TASK GOAL: Only one stretch of the data below is wanted: the lines starting at the one with "Click the greyed" and ending at the one with "Task: Select the form-data body option", both included, given again exactly.

════════════════

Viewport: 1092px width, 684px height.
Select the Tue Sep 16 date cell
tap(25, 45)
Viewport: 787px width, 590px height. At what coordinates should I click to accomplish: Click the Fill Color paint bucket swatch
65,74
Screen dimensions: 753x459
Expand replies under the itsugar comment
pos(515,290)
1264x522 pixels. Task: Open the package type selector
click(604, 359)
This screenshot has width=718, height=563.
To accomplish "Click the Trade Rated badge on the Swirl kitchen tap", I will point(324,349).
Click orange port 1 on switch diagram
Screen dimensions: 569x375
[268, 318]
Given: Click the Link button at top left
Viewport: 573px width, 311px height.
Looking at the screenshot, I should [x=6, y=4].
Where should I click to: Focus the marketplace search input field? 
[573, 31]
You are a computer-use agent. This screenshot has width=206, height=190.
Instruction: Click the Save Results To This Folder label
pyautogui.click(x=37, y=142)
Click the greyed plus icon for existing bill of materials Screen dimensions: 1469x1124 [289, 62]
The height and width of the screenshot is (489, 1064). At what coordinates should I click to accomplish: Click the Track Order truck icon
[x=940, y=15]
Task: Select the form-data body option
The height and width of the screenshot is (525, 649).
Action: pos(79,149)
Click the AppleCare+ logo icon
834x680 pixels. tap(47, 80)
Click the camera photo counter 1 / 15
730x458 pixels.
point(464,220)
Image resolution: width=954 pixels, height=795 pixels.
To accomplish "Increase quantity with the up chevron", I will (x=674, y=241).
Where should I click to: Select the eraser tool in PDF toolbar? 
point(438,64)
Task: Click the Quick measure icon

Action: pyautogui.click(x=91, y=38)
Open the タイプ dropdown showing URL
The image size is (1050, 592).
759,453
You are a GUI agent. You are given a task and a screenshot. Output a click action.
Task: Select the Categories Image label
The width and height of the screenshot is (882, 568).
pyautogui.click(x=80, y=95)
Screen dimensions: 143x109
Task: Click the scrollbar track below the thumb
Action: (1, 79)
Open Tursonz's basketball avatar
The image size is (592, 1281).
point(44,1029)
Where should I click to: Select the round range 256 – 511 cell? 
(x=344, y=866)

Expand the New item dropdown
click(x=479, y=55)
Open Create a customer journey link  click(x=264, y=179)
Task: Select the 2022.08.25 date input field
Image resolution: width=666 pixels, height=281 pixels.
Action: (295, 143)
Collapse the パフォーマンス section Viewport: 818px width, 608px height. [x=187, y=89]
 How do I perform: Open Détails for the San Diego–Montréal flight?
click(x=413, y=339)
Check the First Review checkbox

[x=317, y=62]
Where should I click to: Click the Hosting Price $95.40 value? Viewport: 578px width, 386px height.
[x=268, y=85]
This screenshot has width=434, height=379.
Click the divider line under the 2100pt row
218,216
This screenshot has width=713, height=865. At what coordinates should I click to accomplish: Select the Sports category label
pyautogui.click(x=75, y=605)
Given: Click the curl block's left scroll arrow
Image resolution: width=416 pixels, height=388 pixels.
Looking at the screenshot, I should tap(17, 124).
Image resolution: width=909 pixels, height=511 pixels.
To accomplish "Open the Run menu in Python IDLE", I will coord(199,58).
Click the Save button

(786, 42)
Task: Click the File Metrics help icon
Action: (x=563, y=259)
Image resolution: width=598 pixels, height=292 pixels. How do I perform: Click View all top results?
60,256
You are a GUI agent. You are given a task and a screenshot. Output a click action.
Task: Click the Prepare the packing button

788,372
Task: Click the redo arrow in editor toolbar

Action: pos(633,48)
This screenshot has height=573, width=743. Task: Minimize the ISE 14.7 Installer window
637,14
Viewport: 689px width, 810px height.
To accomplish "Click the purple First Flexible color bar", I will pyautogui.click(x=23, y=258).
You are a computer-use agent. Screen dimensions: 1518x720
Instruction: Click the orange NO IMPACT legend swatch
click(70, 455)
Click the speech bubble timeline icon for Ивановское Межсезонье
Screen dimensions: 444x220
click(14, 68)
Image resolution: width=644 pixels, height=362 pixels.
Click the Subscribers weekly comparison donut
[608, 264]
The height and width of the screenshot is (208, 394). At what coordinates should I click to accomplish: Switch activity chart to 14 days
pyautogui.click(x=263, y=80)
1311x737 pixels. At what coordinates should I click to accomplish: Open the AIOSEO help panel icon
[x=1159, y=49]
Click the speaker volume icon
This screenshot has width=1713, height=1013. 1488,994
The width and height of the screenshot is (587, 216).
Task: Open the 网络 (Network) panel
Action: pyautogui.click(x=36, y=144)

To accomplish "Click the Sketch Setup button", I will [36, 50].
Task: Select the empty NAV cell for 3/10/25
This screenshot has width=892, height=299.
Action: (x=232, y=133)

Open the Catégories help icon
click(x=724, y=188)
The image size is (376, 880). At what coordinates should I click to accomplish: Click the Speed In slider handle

════════════════

WRITTEN RESPONSE:
Click the greyed plus icon for existing bill of materials Screen dimensions: 1469x1124 [289, 62]
The height and width of the screenshot is (489, 1064). At what coordinates should I click to accomplish: Click the Track Order truck icon
[x=940, y=15]
Task: Select the form-data body option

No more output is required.